That’s when I shove the fingers of my red gloved hand into his mouth.
“So, you suck tusk for trunk? Here’s your tusk,” I say. His body stiffens. A common fear response all of them have. His breaths shorten. Now we start pushing my fists together—get them to meet inside his stomach cavity. This little lamb is spit-roasting between my gloved fists. He tries to yell. Tries to scream through my hand. Tries to free his ass from my forearm. If he bites down on my hand I’m in deep doo-doo, but he won’t. He panics while shoving my hand a little further into his throat. This is not too different from performing a chest press—as if he were a piece of gym equipment. The gagging is glorious. He’s jumping around, kicking like a mule. I can’t keep him pinned down with my police-knee any more. He slips out from under me. Bounces off the bed. Stumbles across the floor trying to breathe. Tripping. Falling backwards. Knocks over the lamp. Arms swinging. Arms flailing. Stumbling into the chair.
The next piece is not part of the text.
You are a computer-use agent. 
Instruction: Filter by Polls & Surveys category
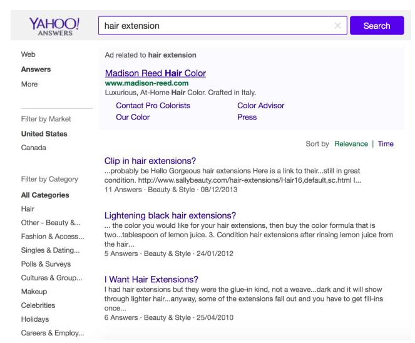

He’s yelling “Why’d you do that to me?”
He spits on the floor. Wipes his mouth with his elbow. Spits on the front door.
Neighbors are certain to hear. He grabs his pants off the chair. Roll my eyes at him in the candlelight. Make him feel like he’s overdramatizing the situation.
“Why’d you do that to me? “ he says in a screech-owl howl.
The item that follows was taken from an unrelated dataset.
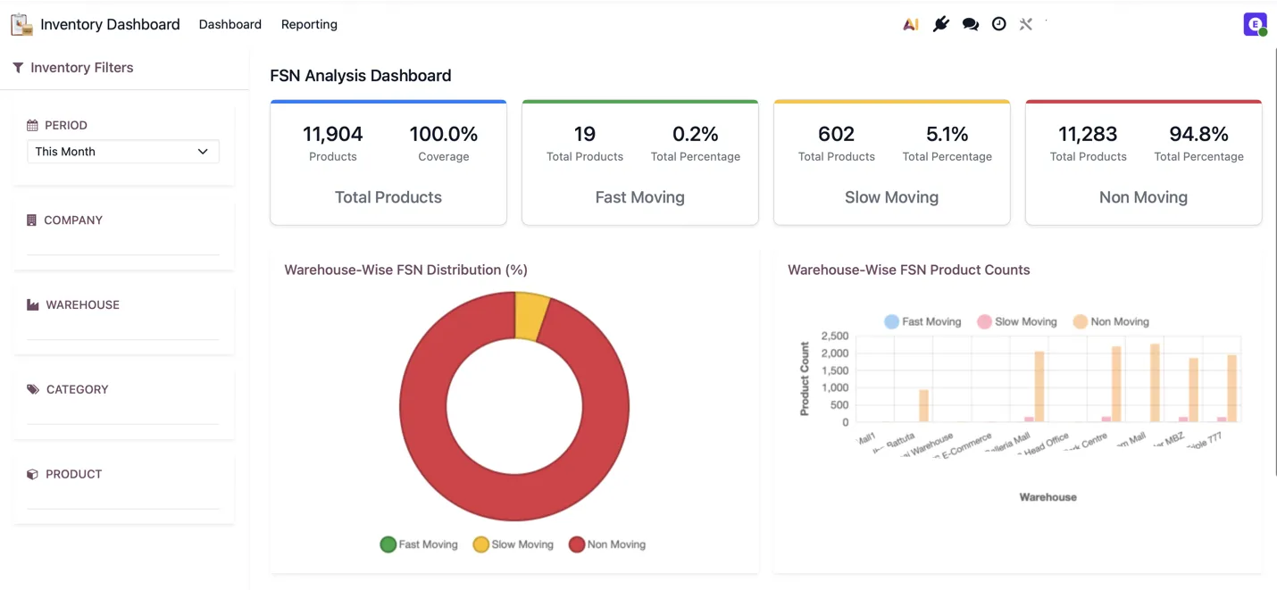This screenshot has width=1277, height=590.
Task: Click the yellow slow-moving donut segment
Action: 532,316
“Knock-off the bullshit,” I say. “You knew what you were getting yourself into.”
“No. You’re a fuckin’ maniac,” he says.
“Don’t play victim with me just because things got a little rough for ya’, Rossy-boy. Compared to the others—you have a low-threshold gag reflex.
“The others?” he says.
“Yes. More than you’d imagine. Just remember. You’re the one that said you suck tusk for trunk, not me,” I say.
His yelling is definitely penetrating the walls now. “Why WHY WHY but WHY did you do that TO ME?”
“Be quiet,” I say.
Ignores me.
“Shut. The Fuck. Up,” I say. “Do NOT disturb my neighbors.”
“They need to know what kind of monster you are you fuckin’ maniac,“ Twinkie-Boy shouts.
He shoves a leg into his pants, then the other. “I’m calling the cops.”
“Go ahead. Go head,” I say. “All. My. Neighbors. Are. Cops.”
“Here,” I say. “Let me help you,” rapping my hockey stick on the wall.
Crack. Crack. Crickle. Crack.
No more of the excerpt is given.